Amid rising tensions between the United States and Ukraine since the inauguration of the Donald Trump administration in mid-January, Washington has placed Kiev under considerable pressure to provide American firms with unprecedented access to the country’s vast mineral reserves as a condition for continued support for its ongoing war effort with Russia. One of the significant steps taken to increase pressure was the warning by United States Special Envoy for Ukraine and Russia Joseph Keith Kellogg Jr. that Ukraine faced an “imminent shutoff” of its Starlink satellite service it did not sign a deal on critical minerals with the United States. “Ukraine runs on Starlink. They consider it their North Star,” one source informed Reuters, adding that losing its service “would be a massive blow.” Starlink communications have played an indispensable role in the conflict since its outbreak in February 2022, with multiple sources concluding that support from the satellite network alone had more of an impact on the military campaign than the military supplies from all European Union member states combined. The loss of Starlink has the potential to devastate the command and control capabilities of the Ukrainian Armed Forces, which at a time of mounting losses and Russian advances could prove to be decisive.

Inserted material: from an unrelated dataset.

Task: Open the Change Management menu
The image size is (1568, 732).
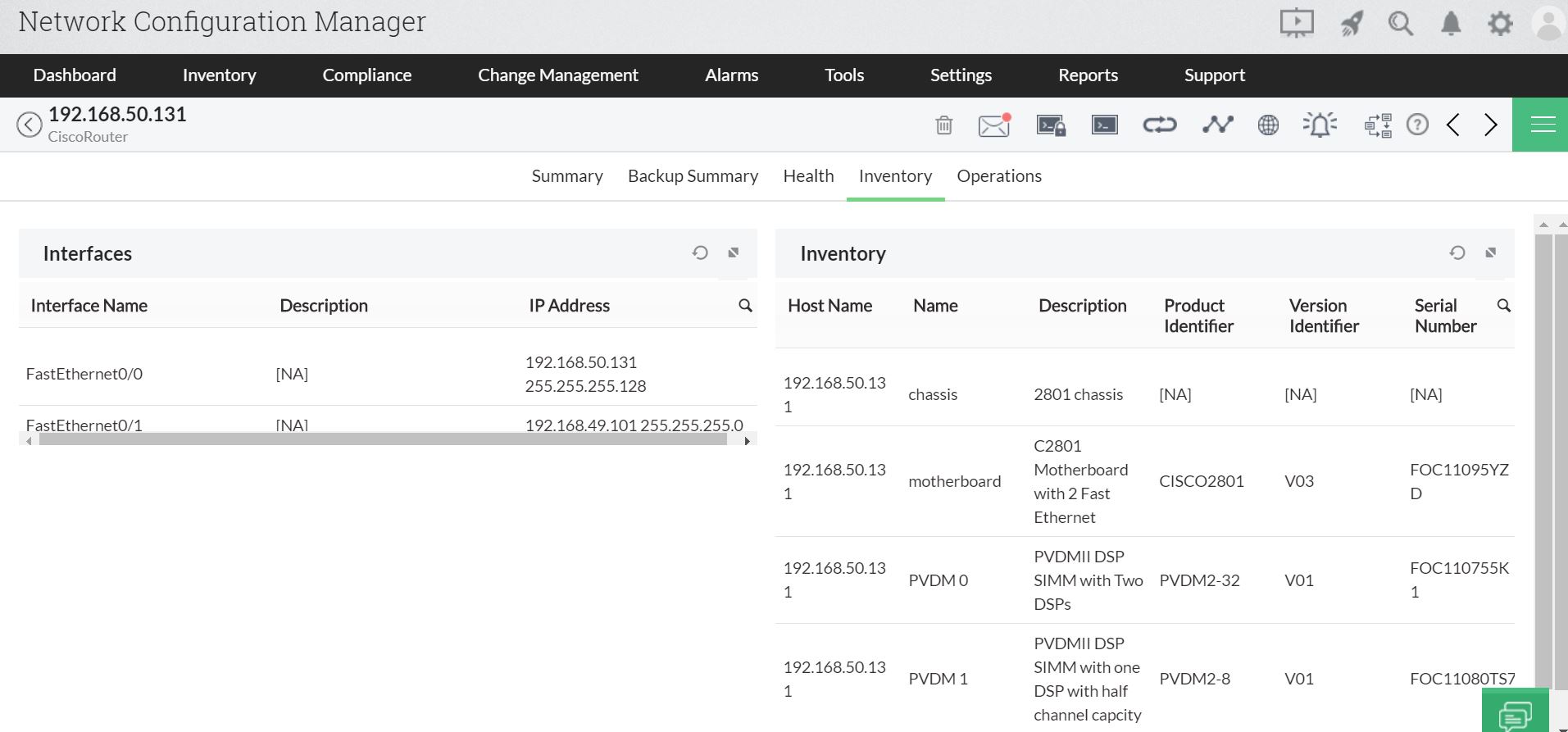Action: (557, 75)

Ukraine’s mineral wealth is estimated to be split between approximately 20,000 deposits holding 116 types of minerals, the large majority of which are unexplored. Reserves are estimated to be worth $14.8 trillion. When faced with American demands to receive ownership of 50 percent of the country’s mineral wealth, Ukrainian President Volodymyr Zelensky has stated that he “cannot sell our country,” to which the new White House National Security Adviser Mike Waltz responded that this reaction was “unacceptable.” “Here’s the bottom line: President Zelensky is going to sign that deal, and you will see that in the very short term,” Waltz added regarding American demands. Rhetoric from Washington towards Kiev has become increasingly hostile, with U.S. President Donald Trump on February 19 having branded Zelensky a “dictator without elections, stating that he was “very disappointed” with his failure to resolve the ongoing war with Russia. “You’ve been there for three years, you should’ve ended it… You should’ve never started it,” he stated of the conflict, marking an unprecedented endorsement by a Western head of state of the narrative that Kiev, rather than Moscow, was to blame for the initiation of hostilities. This has placed further pressure on Kiev to regain Washington’s favour by making major concessions on ownership of its mineral wealth.

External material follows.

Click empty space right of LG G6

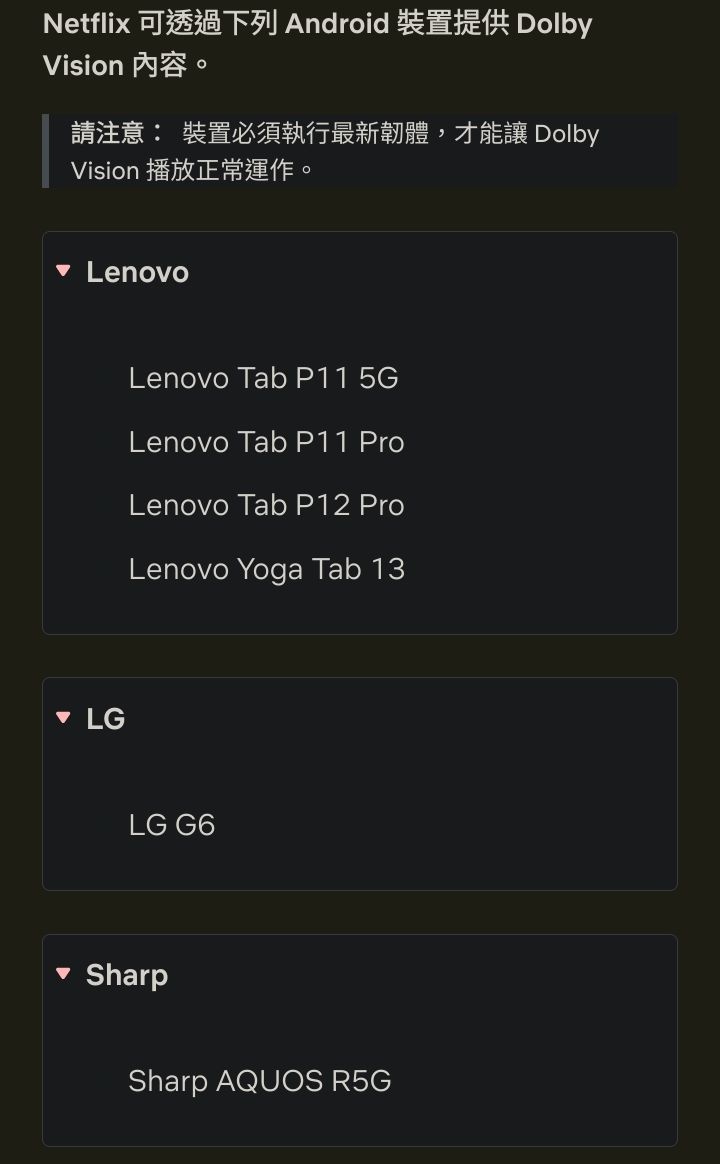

A leading challenge in efforts to ensure American access to Ukraine’s minerals is that the bulk of Ukrainian-claimed resources are located in disputed territories either under Russian control, or in active conflict zones.Up to 40 percent of Ukrainian-claimed metal resources are in full Russian controlled areas while at least two of Ukrainian-claimed lithium deposits are also held by Russian forces in the Donetsk and Zaporizhzhia regions. The United States and broader Western Bloc’s industrial vulnerability due to limited reserves of rare earths, placing them at a significant disadvantage to China, is considered to be a leading reason for the Trump administration’s focus on securing such resources in the Ukrainian theatre. Other sources have speculated, however, that portraying Ukraine as unwilling to reach a compromise on access to its resources is intended to allow Washington to disengage from the conflict, which has long been a policy objective of many influential figures associated with the Trump administration. Senior Advisor to the President Elon Musk has notably in the past endorsed Washington’s use of its political clout to gain favourable access to key resource deposits, stating in 2019 following a Western backed coup in Bolivia that provided access to invaluable Lithium mines: “We will coup whoever we want! Deal with it.” The Trump administration’s efforts to annex Greenland into the United States are similarly thought to be heavily influenced by the perceived value of the territory’s significant estimated mineral deposits.